IMO, Civ3 is already better than Civ2 in certain ways:
1) Air units are more realistically modelled (this would be stronger if they could sink ships & be hurt by return fire from AA-capable modern units, though), instead of the same old system Sid Meier originally copied from Empire.
2) Trade is more realistrically modelled.
3) Espionage is more realistically modelled (although costs are perhaps to too high).

However, the editing capabilities are currently a serious degradation of Civ2 capabilities, so if the current patch is the last then I'd have to say the gains are outweighed by the loses. If, on the other hand, subsequent patches bring the editing capabilities up at least as good as Civ2, I will play Civ3 instead of Civ2 - the functional definition of "better".

IMO, the root of this end-game tedium is too many units, and is caused in turn by the unrealisticly low maintenance costs. In real life, it costs most of the defense budget to maintain the forces we already have, and very little is left over to expand (i.e. build new units) or modernized (i.e. upgrade existing units). In real life, the cumulative cost to maintain a unit exceeds the cost to raise a new one just like it in only a few years. In real life, the cost of units increases geometrically with technology for several reasons: each generation of weapons costs much more than the last, each generation of weapons requires more support & eats more ammo/fuel so the "tail to tooth" ratio keeps going up (i.e. a lower percentage of your total military manpower actually have the primary duty of firing weapons). The economy grows at a much slower rate than the cost of military forces, so the size of the overall force (counting only "teeth") keeps shrinking unless you keep raising the percentage of the GDP devoted to military spending (which ultimately broke the economic back of the USSR).

I personally would prefer to fix the problem not by a bandaide to make it easier to deal with too many units but by simple changes to make it more like real life:
1) Maintenance should be a percentage of the cost of the unit, not a fixed cost per unit.
2) Both the cost and effectiveness of units should increase exponentially with technology, so that even if your economy is growing (due to new buildings & terrain improvements) the total number of units you can afford goes down while the aggregate "bang" of however many units you can afford in a given generation goes up compared to the previous generation (because the effectiveness goes up at a higher rate than the cost).
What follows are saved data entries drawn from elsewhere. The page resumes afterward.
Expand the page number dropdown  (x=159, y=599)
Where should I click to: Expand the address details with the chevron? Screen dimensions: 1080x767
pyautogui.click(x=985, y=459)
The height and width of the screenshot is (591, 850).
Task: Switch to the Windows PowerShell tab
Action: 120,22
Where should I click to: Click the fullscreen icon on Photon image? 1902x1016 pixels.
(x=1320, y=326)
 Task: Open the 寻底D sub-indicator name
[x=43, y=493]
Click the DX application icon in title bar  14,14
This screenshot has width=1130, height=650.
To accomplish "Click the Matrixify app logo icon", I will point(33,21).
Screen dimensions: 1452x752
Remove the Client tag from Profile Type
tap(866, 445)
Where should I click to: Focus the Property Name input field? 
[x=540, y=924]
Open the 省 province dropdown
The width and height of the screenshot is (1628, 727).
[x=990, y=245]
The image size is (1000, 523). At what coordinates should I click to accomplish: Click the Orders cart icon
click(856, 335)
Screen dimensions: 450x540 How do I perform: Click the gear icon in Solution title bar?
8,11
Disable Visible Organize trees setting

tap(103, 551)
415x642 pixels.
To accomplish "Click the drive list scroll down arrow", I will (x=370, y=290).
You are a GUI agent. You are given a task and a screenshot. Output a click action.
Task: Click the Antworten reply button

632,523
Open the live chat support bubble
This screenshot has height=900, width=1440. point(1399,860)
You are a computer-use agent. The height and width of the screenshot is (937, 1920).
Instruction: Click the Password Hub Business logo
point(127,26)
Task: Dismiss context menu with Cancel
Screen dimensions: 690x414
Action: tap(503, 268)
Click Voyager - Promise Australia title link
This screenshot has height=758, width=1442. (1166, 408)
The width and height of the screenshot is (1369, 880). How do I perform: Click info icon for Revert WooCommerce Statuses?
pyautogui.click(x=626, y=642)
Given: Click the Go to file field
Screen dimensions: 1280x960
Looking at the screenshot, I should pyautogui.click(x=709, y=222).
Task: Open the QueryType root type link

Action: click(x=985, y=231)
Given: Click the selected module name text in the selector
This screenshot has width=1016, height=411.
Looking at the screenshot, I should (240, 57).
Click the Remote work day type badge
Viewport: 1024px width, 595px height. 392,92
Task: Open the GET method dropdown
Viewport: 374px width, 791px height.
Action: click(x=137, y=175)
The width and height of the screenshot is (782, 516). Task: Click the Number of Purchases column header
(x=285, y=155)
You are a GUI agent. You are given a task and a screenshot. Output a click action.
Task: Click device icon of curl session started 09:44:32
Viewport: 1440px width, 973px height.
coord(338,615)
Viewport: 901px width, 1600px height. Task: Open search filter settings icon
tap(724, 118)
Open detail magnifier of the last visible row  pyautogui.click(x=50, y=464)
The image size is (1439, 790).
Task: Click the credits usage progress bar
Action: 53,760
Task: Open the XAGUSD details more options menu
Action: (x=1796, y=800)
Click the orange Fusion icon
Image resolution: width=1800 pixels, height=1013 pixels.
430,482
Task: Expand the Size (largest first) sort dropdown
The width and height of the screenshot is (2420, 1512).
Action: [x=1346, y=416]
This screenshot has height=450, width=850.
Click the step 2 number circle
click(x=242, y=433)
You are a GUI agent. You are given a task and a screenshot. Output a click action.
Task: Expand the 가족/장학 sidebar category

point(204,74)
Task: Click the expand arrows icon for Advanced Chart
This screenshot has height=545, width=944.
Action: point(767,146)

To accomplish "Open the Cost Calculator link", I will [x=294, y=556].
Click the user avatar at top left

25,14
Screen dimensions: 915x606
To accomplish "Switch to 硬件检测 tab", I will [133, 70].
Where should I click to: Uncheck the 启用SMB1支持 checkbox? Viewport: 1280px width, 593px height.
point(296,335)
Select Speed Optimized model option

Workers should very definately be included in that, which says either we need a new worker-type unit in every generation or every time technology increases worker capabilities it should increase their cost as well. Having a horde of workers represents investing in economic growth rather than military power, which is a real life trade off. Japan's post-WWII "economic miracle" was financed by defense spending below 1% of GDP while the USSR was spending 14-25% (hard to tell for sure because of their accounting system), the US was averaging around 7% and Western Europe was averaging around 4%. However, Western Europe invested their "peace dividend" in welfare state benefits rather than economic growth (in Civ terms a higher luxury rate to make the citizens happier rather than buying/maintaining more workers to grow the economy faster) while the Japanese investing in growing their economy. Thus, the Soviet economy actually shrank as their military grew, the US & Western European economies grew moderately while their militaries shrank, and the Japanese economy grew like weeds while their military was virtually ignored.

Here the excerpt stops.